Château de la Treyne
When you book Château de la Treyne in Occitania, France through our Relais & Châteaux partnership, your stay includes daily breakfast.
Exclusive Booking Perks
- Complimentary Continental or Buffet Breakfast per night and per person, based Best Available Rate at participating Relais & Châteaux hotels
- VIP Welcome per room and per stay
- Reservations must be made at least 72 hours prior to arrival and are subject to availability
- All offers are subject to the booking and cancellation conditions of each individual property.
Location
Relais & Châteaux properties understand that luxury means more than polish and thread count. It means permanence, a rooted sense of place, and the kind of hospitality that feels less like service and more like welcome. Château de la Treyne embodies this philosophy in the Dordogne Valley, where the river curves below formal gardens and a stone fortress that has stood since the Middle Ages.
This is Occitania, the storied southern region where the langue d'oc once flourished and where traces of Roman Aquitania linger in village names and ridge-top fortifications. Lacave sits in the Lot department, limestone country carved by millennia of water into caves, sinkholes, and subterranean rivers. The Dordogne meanders past wooded bluffs and ancient châteaux, its banks dotted with riverside beaches and pebble strands where swimmers dive into emerald pools. The light here is softer than in the Mediterranean south, filtered through oak canopies and reflected off pale cliffs.
Brive Souillac airport lies twenty-one kilometres north, a regional gateway that connects this pocket of rural France to Paris and Lyon. The drive from the airstrip follows the river through villages where stone houses cluster around market halls and church squares.
The property's Michelin-starred restaurant serves modern cuisine in a dining room framed by marble floors, coffered ceilings, and a carved wooden fireplace. The terrace overlooks the Dordogne as it bends below the formal gardens, a panoramic sweep of water and wooded bluffs. Book a table here to understand why this spot earned its star. Twenty-seven kilometres east, Les Trois Soleils de Montal holds another star and offers a summer terrace scented by Causse de Gramat scrubland. Twenty-eight kilometres north, Cueillette occupies a nineteenth-century manor with an orchard and kitchen garden, the dining room hung with ceramic apples.

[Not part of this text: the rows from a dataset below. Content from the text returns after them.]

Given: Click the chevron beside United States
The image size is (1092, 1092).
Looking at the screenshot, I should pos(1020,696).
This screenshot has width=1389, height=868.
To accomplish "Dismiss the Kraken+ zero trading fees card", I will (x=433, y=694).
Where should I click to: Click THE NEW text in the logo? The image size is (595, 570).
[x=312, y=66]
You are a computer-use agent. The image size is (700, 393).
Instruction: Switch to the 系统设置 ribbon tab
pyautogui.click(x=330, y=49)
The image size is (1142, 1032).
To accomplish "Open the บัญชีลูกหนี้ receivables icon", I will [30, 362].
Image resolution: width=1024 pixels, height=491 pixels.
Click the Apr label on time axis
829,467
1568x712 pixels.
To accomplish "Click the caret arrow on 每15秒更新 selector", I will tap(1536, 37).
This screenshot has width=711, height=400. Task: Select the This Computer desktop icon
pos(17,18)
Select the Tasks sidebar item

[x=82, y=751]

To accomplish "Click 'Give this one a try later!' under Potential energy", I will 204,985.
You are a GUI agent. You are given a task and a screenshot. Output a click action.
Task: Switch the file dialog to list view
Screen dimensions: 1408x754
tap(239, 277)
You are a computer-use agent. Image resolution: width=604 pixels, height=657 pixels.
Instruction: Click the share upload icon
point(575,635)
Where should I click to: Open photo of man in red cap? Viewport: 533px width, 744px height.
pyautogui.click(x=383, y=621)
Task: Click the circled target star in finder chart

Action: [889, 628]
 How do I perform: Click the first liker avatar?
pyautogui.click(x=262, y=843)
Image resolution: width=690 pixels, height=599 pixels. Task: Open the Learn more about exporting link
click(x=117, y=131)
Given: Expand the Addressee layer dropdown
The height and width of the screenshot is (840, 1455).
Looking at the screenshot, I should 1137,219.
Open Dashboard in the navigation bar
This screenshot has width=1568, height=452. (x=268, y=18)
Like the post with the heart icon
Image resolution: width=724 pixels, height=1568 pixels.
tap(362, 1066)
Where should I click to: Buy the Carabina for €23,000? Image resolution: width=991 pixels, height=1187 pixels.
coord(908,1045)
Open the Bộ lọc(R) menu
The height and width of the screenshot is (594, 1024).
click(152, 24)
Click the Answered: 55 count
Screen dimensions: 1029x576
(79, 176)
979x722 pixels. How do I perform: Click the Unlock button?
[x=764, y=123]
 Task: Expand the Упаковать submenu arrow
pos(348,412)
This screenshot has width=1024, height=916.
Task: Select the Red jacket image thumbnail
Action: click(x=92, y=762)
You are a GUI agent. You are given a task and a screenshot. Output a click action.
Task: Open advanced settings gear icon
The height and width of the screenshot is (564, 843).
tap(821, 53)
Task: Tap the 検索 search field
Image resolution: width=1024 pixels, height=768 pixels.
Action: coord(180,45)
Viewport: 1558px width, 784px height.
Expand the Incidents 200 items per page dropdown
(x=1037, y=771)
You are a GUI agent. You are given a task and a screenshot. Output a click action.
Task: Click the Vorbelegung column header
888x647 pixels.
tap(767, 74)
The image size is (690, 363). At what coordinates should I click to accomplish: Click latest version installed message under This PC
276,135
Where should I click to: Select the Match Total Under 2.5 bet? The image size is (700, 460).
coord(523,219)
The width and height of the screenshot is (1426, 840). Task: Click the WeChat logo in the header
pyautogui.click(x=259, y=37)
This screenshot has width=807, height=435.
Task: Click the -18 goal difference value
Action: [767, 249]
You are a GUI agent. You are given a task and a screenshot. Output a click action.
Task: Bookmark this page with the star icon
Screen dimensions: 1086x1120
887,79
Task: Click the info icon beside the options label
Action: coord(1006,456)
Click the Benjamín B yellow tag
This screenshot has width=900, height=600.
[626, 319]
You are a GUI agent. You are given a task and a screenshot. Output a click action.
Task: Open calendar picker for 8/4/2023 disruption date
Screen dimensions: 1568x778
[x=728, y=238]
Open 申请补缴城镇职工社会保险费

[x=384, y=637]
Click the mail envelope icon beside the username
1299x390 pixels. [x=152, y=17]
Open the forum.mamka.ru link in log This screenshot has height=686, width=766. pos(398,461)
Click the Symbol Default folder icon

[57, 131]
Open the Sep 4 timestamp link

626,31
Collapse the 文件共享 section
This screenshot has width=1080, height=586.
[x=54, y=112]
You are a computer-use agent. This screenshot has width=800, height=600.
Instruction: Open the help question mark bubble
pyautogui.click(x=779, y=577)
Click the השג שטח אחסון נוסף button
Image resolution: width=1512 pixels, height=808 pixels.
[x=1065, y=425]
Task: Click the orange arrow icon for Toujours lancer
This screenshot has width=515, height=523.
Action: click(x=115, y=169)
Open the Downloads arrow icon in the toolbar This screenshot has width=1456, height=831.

The Vézère Valley, thirty-six kilometres northwest, shelters 147 prehistoric sites and twenty-five decorated caves, a UNESCO ensemble that traces Palaeolithic settlement in remarkable detail. Closer at hand, Émergence de Meyraguet and other limestone springs draw cave divers to crystalline underground rivers. Plage de Meyraguet lies less than a kilometre from the property, a riverside beach where the Dordogne slows into shallows. Start with the Source de Gluges, ten kilometres downstream, where a spring erupts from the cliff face in a curtain of white water.
Summer peaks in July and August, when temperatures climb into the high twenties and the Dordogne warms enough for long afternoons in the water. The air is dry, the riverbanks loud with cicadas, and the evening light lingers past nine. This is high season, when the terrace fills and the caves stay cool.
Spring and autumn balance warmth with moderation, the woods flushing green in April or burnished gold by October. May and June bring wildflowers to the causse and occasional afternoon showers that darken the limestone. September holds the best light: warm days, cooler evenings, and fewer visitors.
Winter turns inward. The château's fireplaces earn their keep, and the valley quiets under low clouds and intermittent rain. Temperatures hover near freezing at night, occasionally dipping below. The caves remain a constant twelve degrees year-round, their darkness unaffected by the season above.